● WHAT TO WORK ON: At the line containing "You are a computer-use agent.", begin an exact copy, and continue through the last line of the entries below. Leave out any pictures.

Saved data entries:
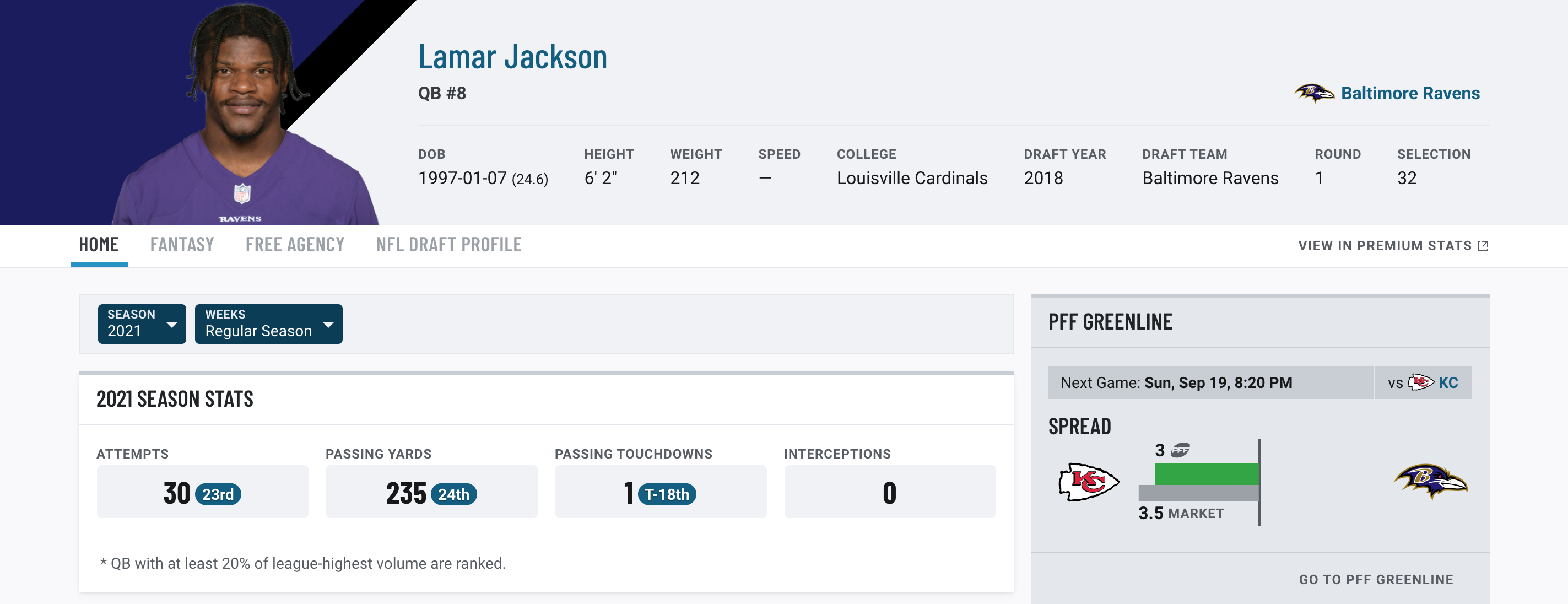Viewport: 1568px width, 604px height.
Task: Select the HOME tab
Action: [99, 244]
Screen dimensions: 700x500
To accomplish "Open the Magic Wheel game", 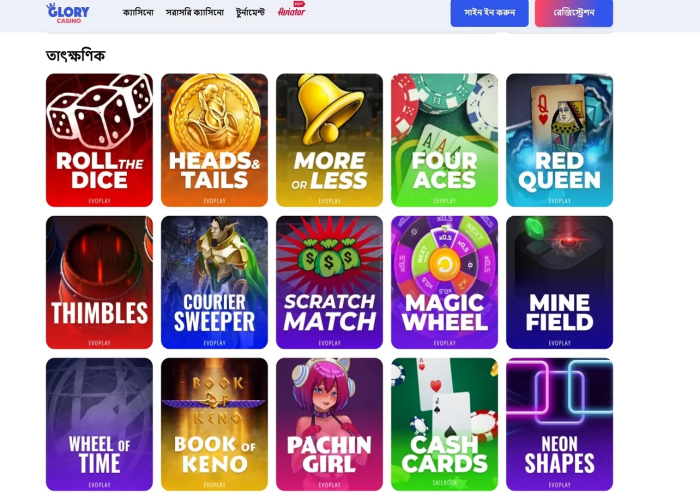I will [445, 282].
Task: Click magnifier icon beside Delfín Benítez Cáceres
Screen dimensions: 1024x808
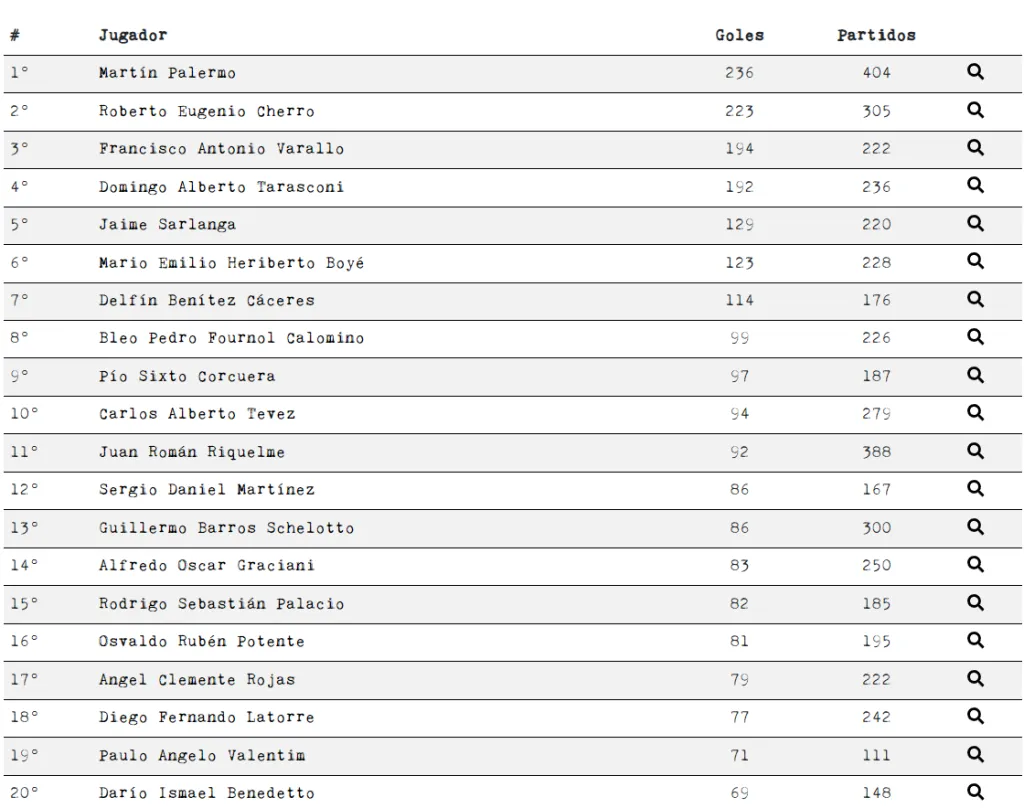Action: point(975,299)
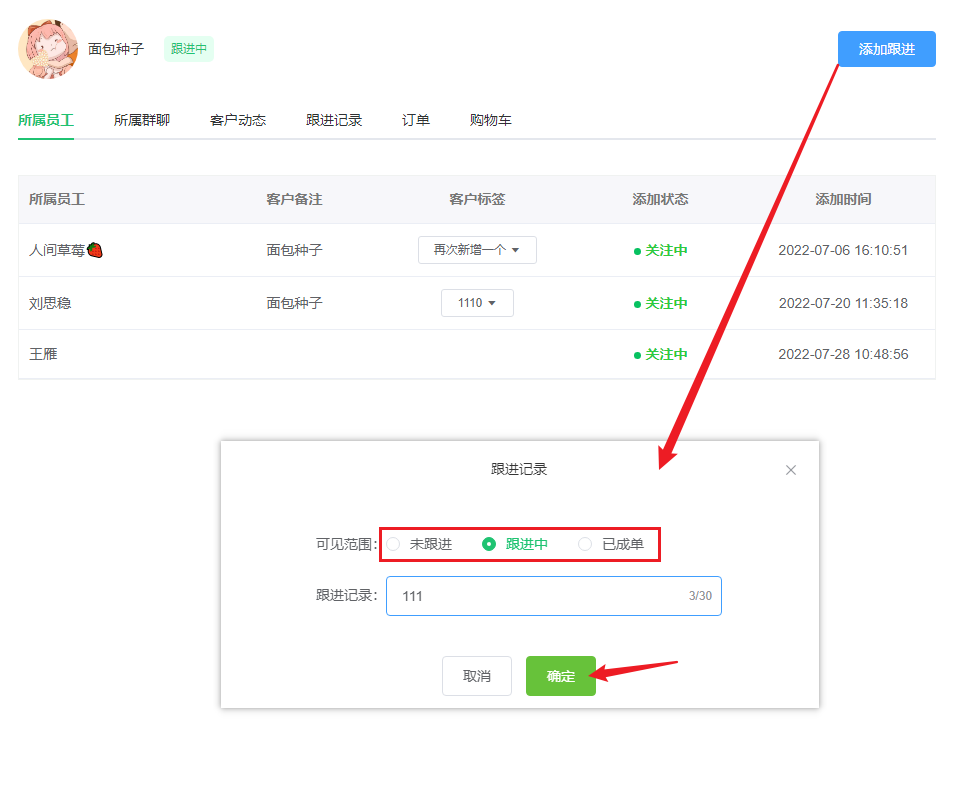Open the 1110 customer tag dropdown

pyautogui.click(x=477, y=302)
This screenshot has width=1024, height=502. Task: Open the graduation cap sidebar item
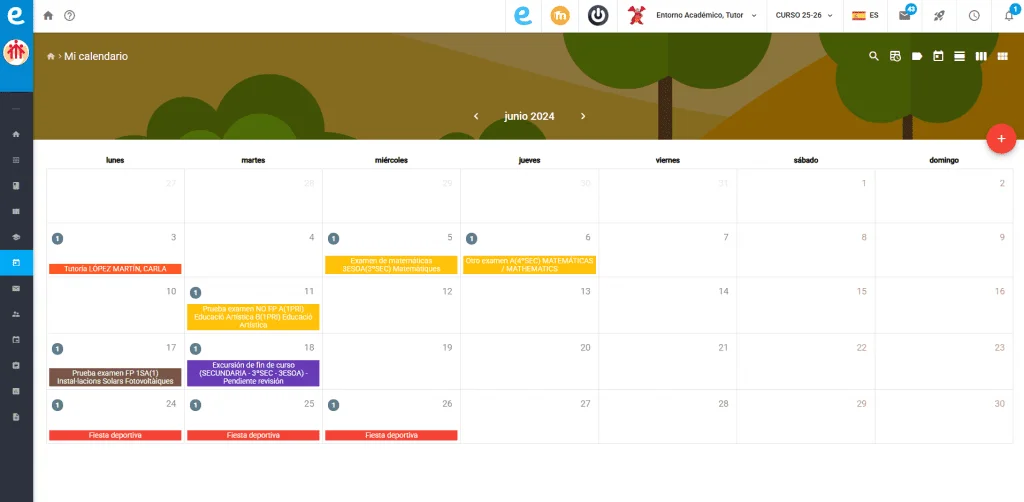pyautogui.click(x=16, y=237)
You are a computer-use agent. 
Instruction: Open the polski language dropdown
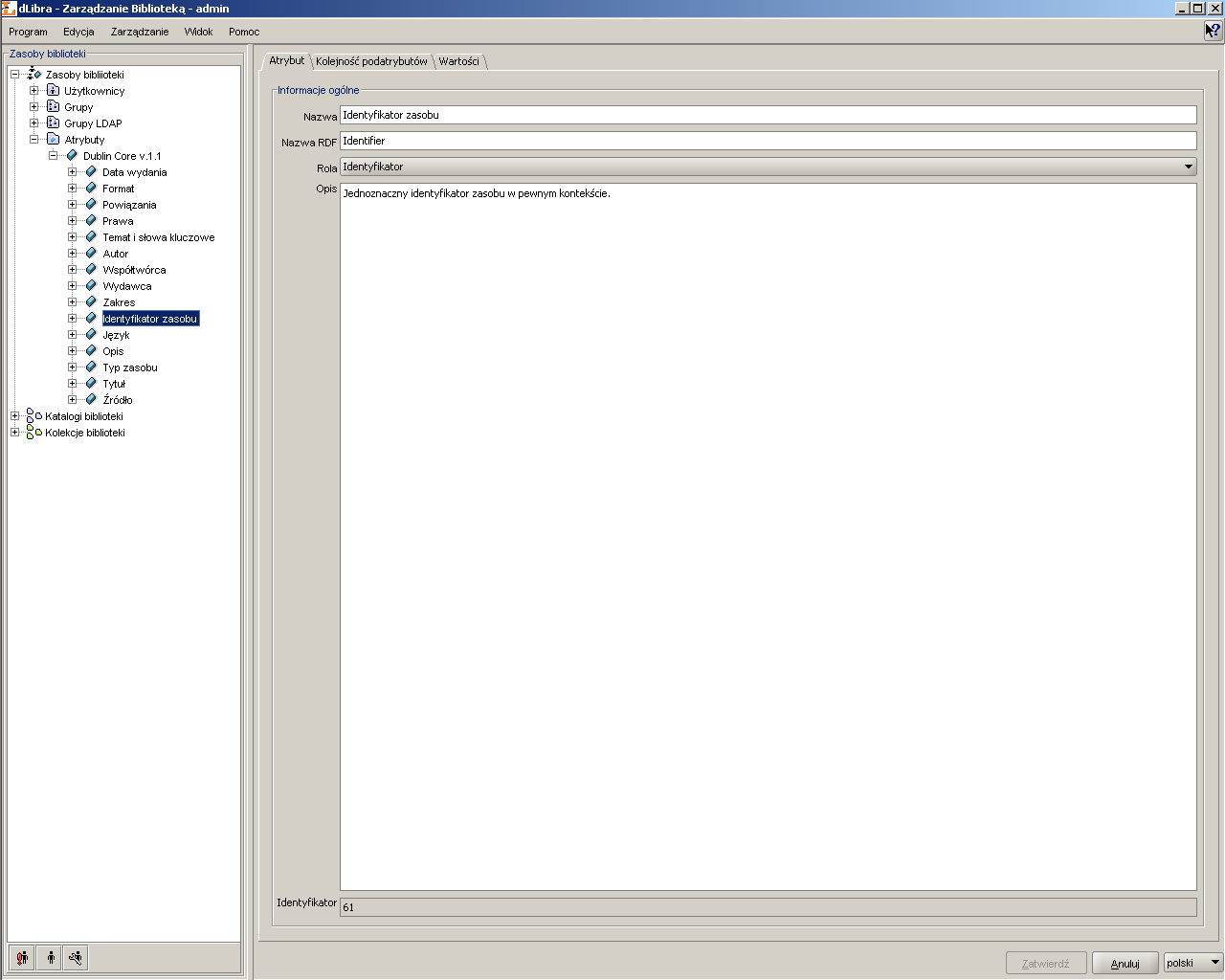(1193, 963)
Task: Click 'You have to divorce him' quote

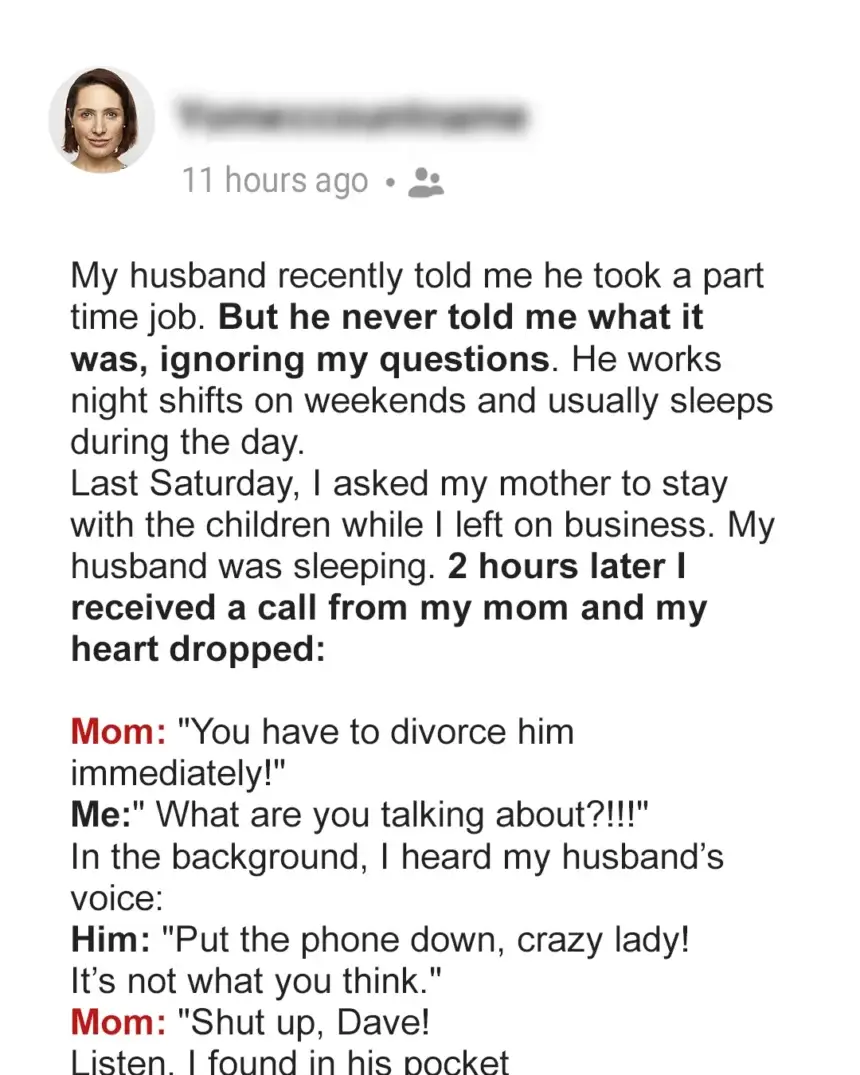Action: coord(376,732)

● COMPLETED EXERCISE:
You are a computer-use agent. 
Instruction: Open the polski language dropdown
(1193, 963)
Task: Click 'You have to divorce him' quote

Action: coord(376,732)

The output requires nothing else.